• _Collected data entries_:
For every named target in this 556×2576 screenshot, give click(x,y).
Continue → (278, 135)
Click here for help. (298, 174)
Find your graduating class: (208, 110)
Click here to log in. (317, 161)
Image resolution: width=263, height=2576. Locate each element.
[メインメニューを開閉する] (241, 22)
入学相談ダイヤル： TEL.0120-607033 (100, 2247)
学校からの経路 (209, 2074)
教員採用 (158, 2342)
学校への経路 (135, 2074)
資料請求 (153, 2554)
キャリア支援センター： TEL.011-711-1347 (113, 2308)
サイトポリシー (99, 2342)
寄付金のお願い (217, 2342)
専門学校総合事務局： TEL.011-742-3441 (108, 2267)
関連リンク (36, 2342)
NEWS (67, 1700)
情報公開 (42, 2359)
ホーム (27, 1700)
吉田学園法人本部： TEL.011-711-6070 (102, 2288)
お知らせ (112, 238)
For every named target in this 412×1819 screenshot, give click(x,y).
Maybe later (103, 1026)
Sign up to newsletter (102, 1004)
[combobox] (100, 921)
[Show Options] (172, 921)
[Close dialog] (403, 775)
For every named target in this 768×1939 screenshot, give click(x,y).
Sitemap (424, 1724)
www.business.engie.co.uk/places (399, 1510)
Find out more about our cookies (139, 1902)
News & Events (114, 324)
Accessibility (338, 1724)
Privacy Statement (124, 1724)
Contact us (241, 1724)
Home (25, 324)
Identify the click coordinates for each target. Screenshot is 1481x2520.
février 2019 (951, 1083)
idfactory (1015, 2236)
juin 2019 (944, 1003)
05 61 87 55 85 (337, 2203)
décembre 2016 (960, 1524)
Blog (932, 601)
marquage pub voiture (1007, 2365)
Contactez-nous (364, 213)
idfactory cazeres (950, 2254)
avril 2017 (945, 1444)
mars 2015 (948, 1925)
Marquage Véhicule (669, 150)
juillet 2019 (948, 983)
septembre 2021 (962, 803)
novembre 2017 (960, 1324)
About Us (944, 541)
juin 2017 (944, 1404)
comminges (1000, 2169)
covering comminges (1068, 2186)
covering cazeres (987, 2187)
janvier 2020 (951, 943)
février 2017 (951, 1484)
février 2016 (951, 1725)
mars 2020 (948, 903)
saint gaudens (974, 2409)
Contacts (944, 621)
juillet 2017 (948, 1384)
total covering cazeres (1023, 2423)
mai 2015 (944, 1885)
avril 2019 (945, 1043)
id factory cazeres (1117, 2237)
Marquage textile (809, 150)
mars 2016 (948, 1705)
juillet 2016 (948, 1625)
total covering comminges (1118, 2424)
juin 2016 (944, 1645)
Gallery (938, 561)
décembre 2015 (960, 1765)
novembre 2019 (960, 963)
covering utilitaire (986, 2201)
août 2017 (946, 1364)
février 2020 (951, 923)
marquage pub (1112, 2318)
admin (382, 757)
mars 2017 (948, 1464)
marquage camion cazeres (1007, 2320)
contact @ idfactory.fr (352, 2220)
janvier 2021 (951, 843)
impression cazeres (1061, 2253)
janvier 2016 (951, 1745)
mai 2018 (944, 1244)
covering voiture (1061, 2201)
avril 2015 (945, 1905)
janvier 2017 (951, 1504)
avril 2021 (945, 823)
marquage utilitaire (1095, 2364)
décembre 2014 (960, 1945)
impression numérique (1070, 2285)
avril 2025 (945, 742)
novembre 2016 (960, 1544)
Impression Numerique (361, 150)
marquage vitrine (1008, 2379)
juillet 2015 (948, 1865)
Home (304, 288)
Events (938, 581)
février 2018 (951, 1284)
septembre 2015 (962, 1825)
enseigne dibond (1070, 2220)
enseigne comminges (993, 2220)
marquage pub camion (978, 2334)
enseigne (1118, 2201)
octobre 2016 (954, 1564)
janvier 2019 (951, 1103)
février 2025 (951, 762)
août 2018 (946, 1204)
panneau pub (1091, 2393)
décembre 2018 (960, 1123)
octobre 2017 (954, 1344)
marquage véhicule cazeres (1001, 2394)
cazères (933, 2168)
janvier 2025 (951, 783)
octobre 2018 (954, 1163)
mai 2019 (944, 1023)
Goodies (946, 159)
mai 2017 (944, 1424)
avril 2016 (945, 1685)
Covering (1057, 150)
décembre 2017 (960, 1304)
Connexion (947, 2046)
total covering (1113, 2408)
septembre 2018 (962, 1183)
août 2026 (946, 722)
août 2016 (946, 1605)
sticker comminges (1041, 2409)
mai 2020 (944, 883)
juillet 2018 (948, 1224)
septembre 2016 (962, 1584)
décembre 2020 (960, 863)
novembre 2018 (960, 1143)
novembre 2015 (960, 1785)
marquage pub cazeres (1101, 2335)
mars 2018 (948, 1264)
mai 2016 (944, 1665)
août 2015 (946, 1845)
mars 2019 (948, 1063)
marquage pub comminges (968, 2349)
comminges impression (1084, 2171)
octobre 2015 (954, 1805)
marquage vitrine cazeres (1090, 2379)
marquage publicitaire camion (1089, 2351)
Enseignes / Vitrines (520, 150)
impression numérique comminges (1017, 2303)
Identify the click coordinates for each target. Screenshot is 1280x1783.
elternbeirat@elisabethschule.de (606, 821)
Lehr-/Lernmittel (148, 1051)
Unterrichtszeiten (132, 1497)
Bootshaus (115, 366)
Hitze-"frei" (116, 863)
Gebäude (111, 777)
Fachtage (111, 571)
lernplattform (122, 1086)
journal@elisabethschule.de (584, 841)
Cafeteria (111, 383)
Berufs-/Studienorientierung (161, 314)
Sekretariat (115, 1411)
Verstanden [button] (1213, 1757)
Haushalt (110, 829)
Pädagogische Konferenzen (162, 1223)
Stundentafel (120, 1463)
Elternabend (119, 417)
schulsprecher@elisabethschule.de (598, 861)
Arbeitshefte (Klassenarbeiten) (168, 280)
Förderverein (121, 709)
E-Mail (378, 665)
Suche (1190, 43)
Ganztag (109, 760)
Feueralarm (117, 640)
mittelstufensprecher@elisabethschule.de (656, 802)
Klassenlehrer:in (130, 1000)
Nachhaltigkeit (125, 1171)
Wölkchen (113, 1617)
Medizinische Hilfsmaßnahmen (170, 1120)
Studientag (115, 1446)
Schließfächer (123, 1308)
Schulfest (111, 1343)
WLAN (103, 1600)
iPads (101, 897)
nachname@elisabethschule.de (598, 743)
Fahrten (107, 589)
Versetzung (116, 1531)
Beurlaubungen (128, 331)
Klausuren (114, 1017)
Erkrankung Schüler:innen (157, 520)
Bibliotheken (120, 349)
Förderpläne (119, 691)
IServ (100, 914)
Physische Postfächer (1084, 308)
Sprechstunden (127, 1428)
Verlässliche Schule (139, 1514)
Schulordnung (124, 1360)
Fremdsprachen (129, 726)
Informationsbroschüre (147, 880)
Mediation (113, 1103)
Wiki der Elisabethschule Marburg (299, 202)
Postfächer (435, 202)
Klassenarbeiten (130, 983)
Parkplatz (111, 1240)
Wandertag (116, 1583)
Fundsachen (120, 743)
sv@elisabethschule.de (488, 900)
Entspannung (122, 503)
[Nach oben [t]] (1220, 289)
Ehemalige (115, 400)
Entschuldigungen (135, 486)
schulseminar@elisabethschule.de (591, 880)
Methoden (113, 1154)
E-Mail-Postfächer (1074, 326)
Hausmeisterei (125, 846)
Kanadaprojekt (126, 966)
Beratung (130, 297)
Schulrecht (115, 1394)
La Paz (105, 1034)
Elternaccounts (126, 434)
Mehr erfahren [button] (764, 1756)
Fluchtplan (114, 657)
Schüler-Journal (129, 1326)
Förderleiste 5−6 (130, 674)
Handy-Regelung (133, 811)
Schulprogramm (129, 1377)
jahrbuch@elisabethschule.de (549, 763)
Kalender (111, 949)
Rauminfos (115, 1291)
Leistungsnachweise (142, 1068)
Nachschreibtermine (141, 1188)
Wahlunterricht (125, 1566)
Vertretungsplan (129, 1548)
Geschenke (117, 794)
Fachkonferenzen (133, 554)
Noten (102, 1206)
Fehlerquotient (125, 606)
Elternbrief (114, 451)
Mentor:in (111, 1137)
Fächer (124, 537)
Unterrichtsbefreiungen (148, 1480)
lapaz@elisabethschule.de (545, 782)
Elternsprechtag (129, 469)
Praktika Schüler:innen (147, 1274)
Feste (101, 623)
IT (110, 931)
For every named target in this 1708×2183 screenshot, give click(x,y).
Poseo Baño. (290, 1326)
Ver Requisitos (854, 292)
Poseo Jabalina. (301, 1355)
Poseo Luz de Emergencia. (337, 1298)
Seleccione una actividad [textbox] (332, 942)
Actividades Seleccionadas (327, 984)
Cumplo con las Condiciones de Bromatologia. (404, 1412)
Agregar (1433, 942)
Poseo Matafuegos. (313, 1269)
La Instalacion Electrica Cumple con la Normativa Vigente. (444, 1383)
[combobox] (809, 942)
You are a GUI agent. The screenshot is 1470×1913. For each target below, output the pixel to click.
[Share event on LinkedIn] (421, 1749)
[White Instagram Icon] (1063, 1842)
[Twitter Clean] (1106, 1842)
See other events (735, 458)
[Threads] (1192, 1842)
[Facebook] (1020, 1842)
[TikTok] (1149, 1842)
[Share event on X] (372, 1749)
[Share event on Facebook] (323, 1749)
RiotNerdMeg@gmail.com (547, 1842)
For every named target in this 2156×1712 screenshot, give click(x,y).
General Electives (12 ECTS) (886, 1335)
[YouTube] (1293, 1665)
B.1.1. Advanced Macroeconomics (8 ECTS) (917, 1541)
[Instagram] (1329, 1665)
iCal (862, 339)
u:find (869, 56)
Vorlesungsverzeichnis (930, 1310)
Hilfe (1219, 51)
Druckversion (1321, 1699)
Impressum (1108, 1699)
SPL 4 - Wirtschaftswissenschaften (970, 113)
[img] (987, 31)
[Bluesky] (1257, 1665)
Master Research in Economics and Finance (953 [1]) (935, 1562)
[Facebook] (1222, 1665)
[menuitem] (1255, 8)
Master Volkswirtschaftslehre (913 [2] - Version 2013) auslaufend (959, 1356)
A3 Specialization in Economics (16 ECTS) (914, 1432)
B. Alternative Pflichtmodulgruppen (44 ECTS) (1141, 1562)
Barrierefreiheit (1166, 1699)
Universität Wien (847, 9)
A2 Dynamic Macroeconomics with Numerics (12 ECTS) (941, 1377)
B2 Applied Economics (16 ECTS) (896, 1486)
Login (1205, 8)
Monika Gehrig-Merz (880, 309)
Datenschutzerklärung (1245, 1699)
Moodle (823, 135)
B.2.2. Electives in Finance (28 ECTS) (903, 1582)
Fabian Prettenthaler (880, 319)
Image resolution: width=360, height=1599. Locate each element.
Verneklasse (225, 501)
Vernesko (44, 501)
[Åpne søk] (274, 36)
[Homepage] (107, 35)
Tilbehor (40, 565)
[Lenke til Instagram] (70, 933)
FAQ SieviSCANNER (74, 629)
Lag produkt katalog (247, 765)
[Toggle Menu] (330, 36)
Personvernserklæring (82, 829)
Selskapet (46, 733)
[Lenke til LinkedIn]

• _What you should do_: Read through the data and copy every line where "Electives" shows up.

• _Result_:
General Electives (12 ECTS) (886, 1335)
B.2.2. Electives in Finance (28 ECTS) (903, 1582)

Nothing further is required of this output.